While the benefit of it being *on your phone* is enough to score a download, the eventually completed app would be particularly useful for those few stations that still don’t have the overhead timers (a.k.a all of the Brooklyn R stations ever). Station inequality aside, we can see this app actually being helpful in deciding how fast to sprint/powerwalk/stroll to the subway, although that implies a level of advance planning we never considered.
The test version of the app only has information for the 1, 2, 3, 4, 5, 6, and S lines…but it’s not like Columbia students venture any farther than that. And to make this even more attractive to us, the MTA advertises the app as a motion towards “transparency,” proving that we’re not the only ones obsessed with the concept. We <3 NY.
18 Comments
@Anonymous This is nice, but where are the N,Q &R lines? Those always seem to take forever. :/
@no android version? :(
@i guess u just have to write one ;(
@Old Alum It’s a new app to make it easier to identify who on the subway has a phone worth grabbing.
@Anonymous New York is the best!
@;_; Prefrosh… On Bwog!!!
@Anonymous the brooklyn bound R has an electronic annunicator signs now if i’m not mistaking.
@Anonymous i’ve been resisting the smartphone craze, but this might just push me over the edge
@haha my friend, i am afraid it is no longer a trend, but, rather, a necessity.

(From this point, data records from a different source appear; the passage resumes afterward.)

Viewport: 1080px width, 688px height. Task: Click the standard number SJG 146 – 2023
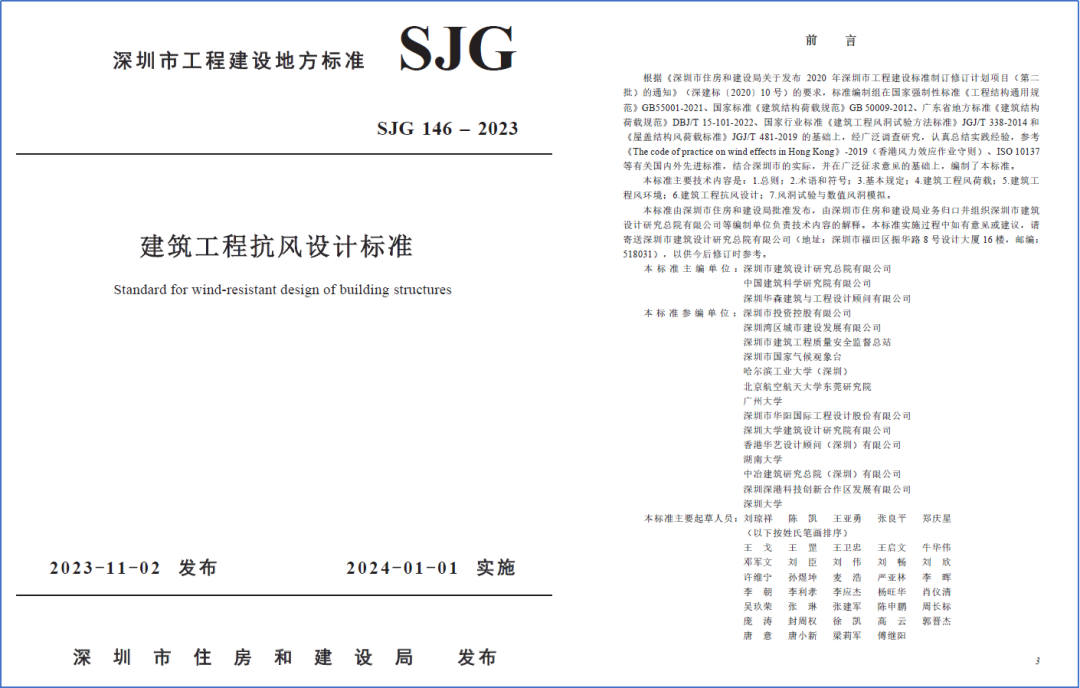[447, 129]
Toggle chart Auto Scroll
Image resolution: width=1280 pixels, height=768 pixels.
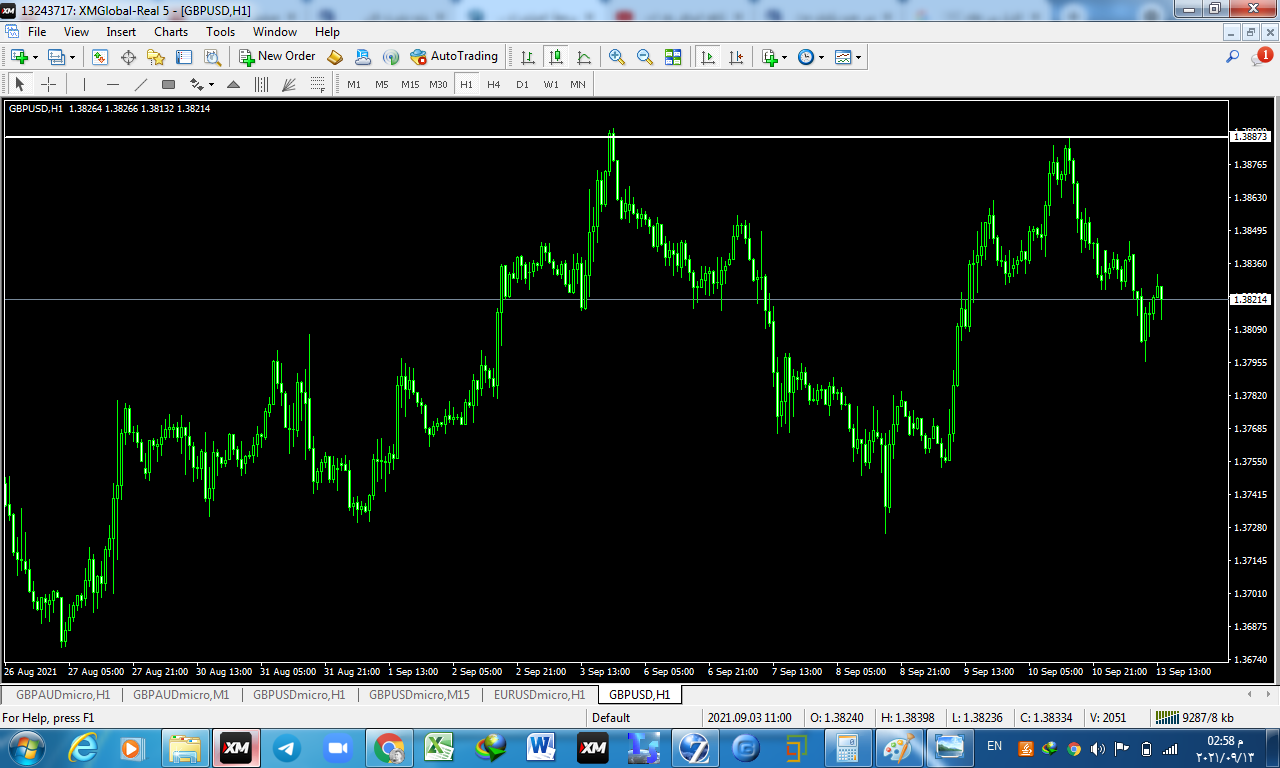coord(708,57)
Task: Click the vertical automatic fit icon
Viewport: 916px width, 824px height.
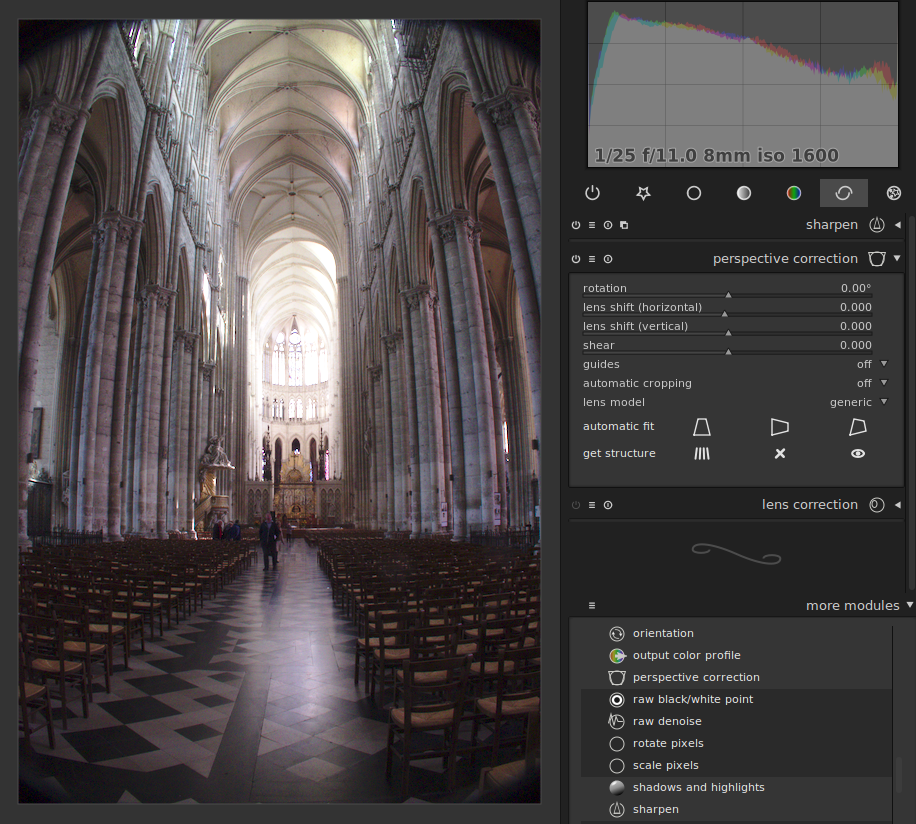Action: point(702,427)
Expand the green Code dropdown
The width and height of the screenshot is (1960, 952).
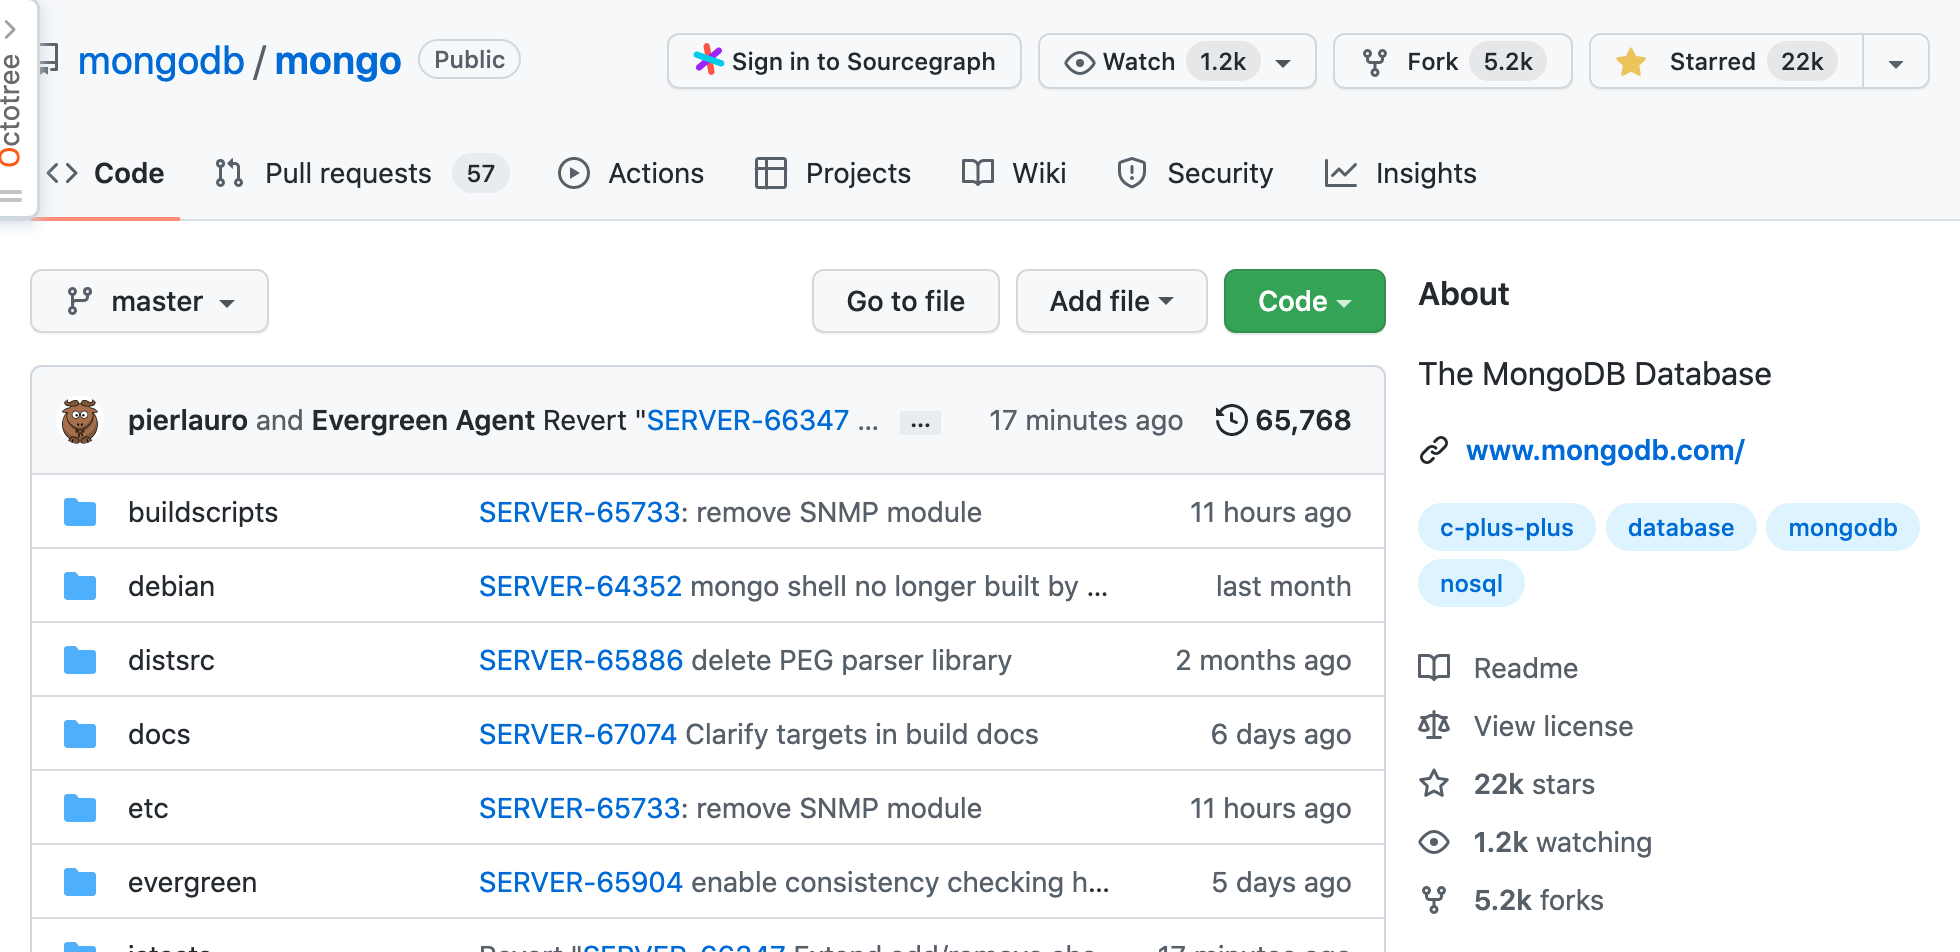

@Wes Uh No “but it’s not like Columbia students venture any farther than that”
@Anonymous The app definitely feels unpolished, but I guess it’s a good start for MTA.
@Twitch It just became a huge problem to still have a blackberry.
@hmmm The prototypical first world problem.
@Aly Try Embark NYC- not advertising it since its free and for the lines that aren’t computerized it will give you the schedules plus your start and end times.
@umm. it's already really cool.. …it helps you time when you should start heading/running for the subway when you’re not already underground
@wow this would be really cool... …if there were cell service underground
@Anonymous if you’re underground then you have the digital signs?